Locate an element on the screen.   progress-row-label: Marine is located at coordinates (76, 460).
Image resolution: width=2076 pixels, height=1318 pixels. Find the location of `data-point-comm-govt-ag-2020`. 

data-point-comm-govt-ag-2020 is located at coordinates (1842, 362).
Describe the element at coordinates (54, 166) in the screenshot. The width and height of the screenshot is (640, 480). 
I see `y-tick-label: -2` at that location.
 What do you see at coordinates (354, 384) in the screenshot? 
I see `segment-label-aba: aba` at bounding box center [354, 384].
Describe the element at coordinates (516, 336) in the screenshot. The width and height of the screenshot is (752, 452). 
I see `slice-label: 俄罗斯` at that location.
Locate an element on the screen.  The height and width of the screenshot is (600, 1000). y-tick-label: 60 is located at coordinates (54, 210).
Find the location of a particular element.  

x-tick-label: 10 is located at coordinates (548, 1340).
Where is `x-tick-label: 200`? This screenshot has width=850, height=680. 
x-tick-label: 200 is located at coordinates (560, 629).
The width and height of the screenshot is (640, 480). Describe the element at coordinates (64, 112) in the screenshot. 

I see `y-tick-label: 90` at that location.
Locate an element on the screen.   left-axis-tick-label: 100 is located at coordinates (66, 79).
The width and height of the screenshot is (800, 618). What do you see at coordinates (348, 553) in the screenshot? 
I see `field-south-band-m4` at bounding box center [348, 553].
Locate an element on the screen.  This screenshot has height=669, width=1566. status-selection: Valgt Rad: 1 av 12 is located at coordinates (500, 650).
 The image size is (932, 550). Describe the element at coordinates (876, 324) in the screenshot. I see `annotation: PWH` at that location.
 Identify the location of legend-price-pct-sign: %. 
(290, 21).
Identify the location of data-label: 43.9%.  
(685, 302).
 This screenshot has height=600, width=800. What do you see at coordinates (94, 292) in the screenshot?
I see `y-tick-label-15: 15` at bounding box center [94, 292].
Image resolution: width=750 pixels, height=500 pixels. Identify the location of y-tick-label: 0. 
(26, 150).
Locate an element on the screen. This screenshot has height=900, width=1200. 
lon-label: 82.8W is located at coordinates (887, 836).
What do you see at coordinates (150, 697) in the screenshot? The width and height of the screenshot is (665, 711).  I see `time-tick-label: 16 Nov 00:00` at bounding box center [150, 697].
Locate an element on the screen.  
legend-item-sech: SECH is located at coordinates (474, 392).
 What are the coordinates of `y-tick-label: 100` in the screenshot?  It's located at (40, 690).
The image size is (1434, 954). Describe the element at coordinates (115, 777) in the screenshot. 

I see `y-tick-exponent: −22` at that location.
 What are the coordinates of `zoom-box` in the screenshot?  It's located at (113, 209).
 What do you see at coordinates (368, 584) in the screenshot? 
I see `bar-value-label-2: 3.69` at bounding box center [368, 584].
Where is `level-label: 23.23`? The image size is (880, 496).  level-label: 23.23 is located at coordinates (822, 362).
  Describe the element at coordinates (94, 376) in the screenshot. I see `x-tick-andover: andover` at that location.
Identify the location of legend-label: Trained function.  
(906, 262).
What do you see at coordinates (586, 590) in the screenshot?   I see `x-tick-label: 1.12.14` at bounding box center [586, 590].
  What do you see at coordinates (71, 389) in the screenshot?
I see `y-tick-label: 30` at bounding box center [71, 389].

PROBLEM STATEMENT:
Copy all of the data above verbatim, line for line, with no changes.

RESPONSE AREA:
Locate an element on the screen.   progress-row-label: Marine is located at coordinates (76, 460).
Image resolution: width=2076 pixels, height=1318 pixels. Find the location of `data-point-comm-govt-ag-2020`. 

data-point-comm-govt-ag-2020 is located at coordinates (1842, 362).
Describe the element at coordinates (54, 166) in the screenshot. The width and height of the screenshot is (640, 480). 
I see `y-tick-label: -2` at that location.
 What do you see at coordinates (354, 384) in the screenshot? 
I see `segment-label-aba: aba` at bounding box center [354, 384].
Describe the element at coordinates (516, 336) in the screenshot. The width and height of the screenshot is (752, 452). 
I see `slice-label: 俄罗斯` at that location.
Locate an element on the screen.  The height and width of the screenshot is (600, 1000). y-tick-label: 60 is located at coordinates (54, 210).
Find the location of a particular element.  

x-tick-label: 10 is located at coordinates (548, 1340).
Where is `x-tick-label: 200`? This screenshot has width=850, height=680. 
x-tick-label: 200 is located at coordinates (560, 629).
The width and height of the screenshot is (640, 480). Describe the element at coordinates (64, 112) in the screenshot. 

I see `y-tick-label: 90` at that location.
Locate an element on the screen.   left-axis-tick-label: 100 is located at coordinates (66, 79).
The width and height of the screenshot is (800, 618). What do you see at coordinates (348, 553) in the screenshot? 
I see `field-south-band-m4` at bounding box center [348, 553].
Locate an element on the screen.  This screenshot has height=669, width=1566. status-selection: Valgt Rad: 1 av 12 is located at coordinates (500, 650).
 The image size is (932, 550). Describe the element at coordinates (876, 324) in the screenshot. I see `annotation: PWH` at that location.
 Identify the location of legend-price-pct-sign: %. 
(290, 21).
Identify the location of data-label: 43.9%.  
(685, 302).
 This screenshot has height=600, width=800. What do you see at coordinates (94, 292) in the screenshot?
I see `y-tick-label-15: 15` at bounding box center [94, 292].
Image resolution: width=750 pixels, height=500 pixels. Identify the location of y-tick-label: 0. 
(26, 150).
Locate an element on the screen. This screenshot has height=900, width=1200. 
lon-label: 82.8W is located at coordinates (887, 836).
What do you see at coordinates (150, 697) in the screenshot? The width and height of the screenshot is (665, 711).  I see `time-tick-label: 16 Nov 00:00` at bounding box center [150, 697].
Locate an element on the screen.  
legend-item-sech: SECH is located at coordinates (474, 392).
 What are the coordinates of `y-tick-label: 100` in the screenshot?  It's located at (40, 690).
The image size is (1434, 954). Describe the element at coordinates (115, 777) in the screenshot. 

I see `y-tick-exponent: −22` at that location.
 What are the coordinates of `zoom-box` in the screenshot?  It's located at (113, 209).
 What do you see at coordinates (368, 584) in the screenshot? 
I see `bar-value-label-2: 3.69` at bounding box center [368, 584].
Where is `level-label: 23.23`? The image size is (880, 496).  level-label: 23.23 is located at coordinates (822, 362).
  Describe the element at coordinates (94, 376) in the screenshot. I see `x-tick-andover: andover` at that location.
Identify the location of legend-label: Trained function.  
(906, 262).
What do you see at coordinates (586, 590) in the screenshot?   I see `x-tick-label: 1.12.14` at bounding box center [586, 590].
  What do you see at coordinates (71, 389) in the screenshot?
I see `y-tick-label: 30` at bounding box center [71, 389].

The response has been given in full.